BreakHis dataset will be used for classification purpose. BreakHis consists of histopathology slides of 82 patients at 100x, 200x, 300x and 400x magnification levels. The slides are divided into two main groups i-e benign tumors and malignant tumors. Both of these are further divided into four groups. Benign is divided into adenosis, fibroadenoma, phyllodes, tubular_adenoma. Similarly, malignant tumor is divided into ductual carcinoma, lobular carcinoma mucinous carcinoma, papillary carcinoma.

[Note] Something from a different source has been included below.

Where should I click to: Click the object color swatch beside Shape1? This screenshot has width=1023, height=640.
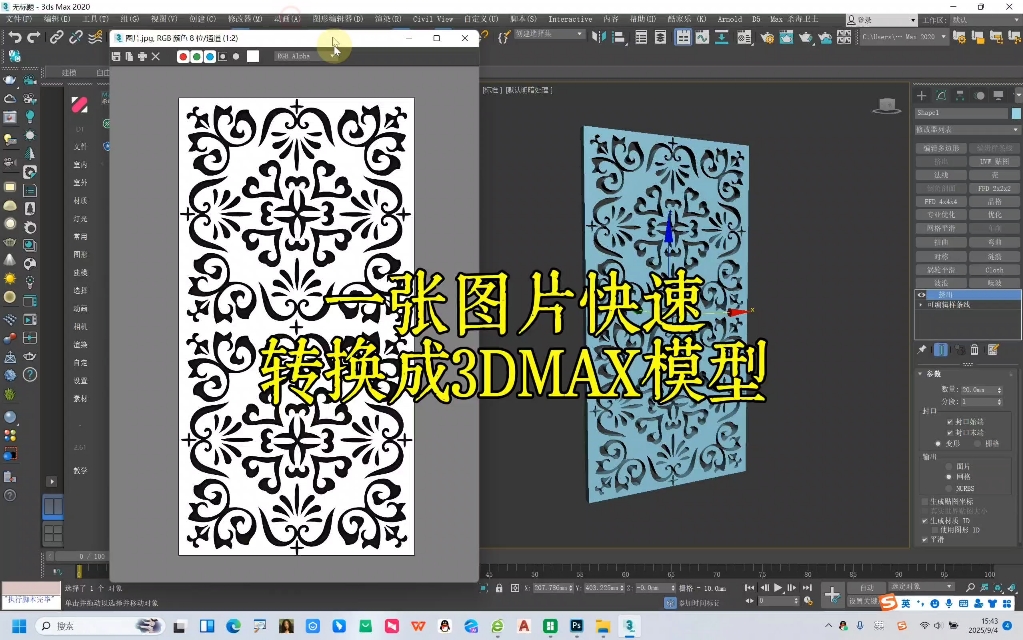pyautogui.click(x=1016, y=113)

We will convert the BRACS classification dataset into a semantic segmentation dataset by annotating the images with segmentation masks. The BRACS dataset that we are going to use to train our segmentation model has annotations in .qpdata format, which can only be viewed in Qupath [29]. QuPath is an open-source software specifically designed for the analysis of whole slide images (WSI) in digital pathology. To convert .qpdata to binary masks, the whole slide image will be loaded into Qupath along with annotations. We will then run a script to export annotations (.qpdata) as binary masks (.png). Attenuation masks will be applied to WSI images to modify the contrast of certain regions without affecting the overall structure and integrity of the image. We will depict normal tissue areas in green and tumor tissue areas in red. These masks will then be blended with the original images using a weighted combination. This adjustment will help our segmentation model to analyze and interpret the images accurately.
For identifying and delineating regions of interest we will employ the U-Net and Res-Net architectures. The annotated images will be fed into these networks. U-Net's encoder-decoder structure ensures accurate localization of cancerous lesions while Res-Net will with its residual learning framework, is best at capturing detailed boundaries of abnormal tissue regions. We will combine these two architectures to utilize the efficiency of both U-Net and Res-Net. We will integrate ResNet as an encoder part of the U-Nets architecture. Together these two will result in an enhanced segmentation process.
After segmentation, the results will be passed to the classifier, which will perform binary classification of the tumor as either benign or malignant. Following this, a four-class classification of benign and malignant tumors will be conducted using a DenseNet model. We will fine-tune DenseNet on the BRACS dataset to achieve more accurate classification results.